Fatty foods may damage your brain, study suggests

A new study finds that fat-filled foods may damage the region of the brain responsible for regulating a person's appetite, which scientists say could account for why overweight people struggle with sticking to a diet plan.

Announced on Friday at the British Science Festival, the study found that a diet rich in saturated fats leads to damage to the brain's hypothalamus, a key region involved in controlling appetite. The findings suggest that saturated fats may have a direct impact on the body's ability to stick to a diet, said Lynda Williams of the Rowett Institute for Nutrition and Health at Aberdeen University.

"The hypothalamus is a small area at the base of the brain containing neurones that control the amount of food we eat and the energy we expend," she explains. "However, this control breaks down in obesity -- the system appears not to work -- and we don't really know why this happens."

"To help answer the question we used a strain of mice that is susceptible to weight gain and put half of them on a high-fat diet and the other half on a normal low-fat diet," she says.

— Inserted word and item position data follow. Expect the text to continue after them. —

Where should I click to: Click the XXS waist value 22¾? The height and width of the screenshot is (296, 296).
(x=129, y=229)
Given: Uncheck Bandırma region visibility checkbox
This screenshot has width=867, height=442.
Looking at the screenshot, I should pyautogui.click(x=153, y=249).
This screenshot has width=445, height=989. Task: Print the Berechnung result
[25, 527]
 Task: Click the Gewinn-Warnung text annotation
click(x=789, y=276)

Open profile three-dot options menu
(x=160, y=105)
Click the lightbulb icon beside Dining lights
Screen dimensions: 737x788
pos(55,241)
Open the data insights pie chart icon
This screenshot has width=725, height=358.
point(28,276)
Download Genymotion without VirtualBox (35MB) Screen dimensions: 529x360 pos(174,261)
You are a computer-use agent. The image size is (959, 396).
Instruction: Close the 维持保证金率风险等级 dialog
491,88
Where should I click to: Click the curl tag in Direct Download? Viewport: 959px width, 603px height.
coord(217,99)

"In our study we found that genes and proteins changed in response to a high fat diet and that these changes are normally associated with damage in the brain, indicating that damage had occurred in the hypothalamus in mice that ate a diet high in saturated fat," she states.

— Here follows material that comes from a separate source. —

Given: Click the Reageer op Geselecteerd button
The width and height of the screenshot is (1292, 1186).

While more research needs to be done, Williams (and health advocates) warns against a high fat diet over a protracted period, but not worrying over an occasional unhealthy treat. "The key is to avoid excessive weight gain and to eat sensibly in the first place," she advises. "We all deserve a treat now and then."

A separate study released in January found that people who consumed diets high in trans fats were more likely to have brain shrinkage and scored lower on thinking and memory tests, compared to people who followed a healthy diet, low in trans fats and high in vitamins.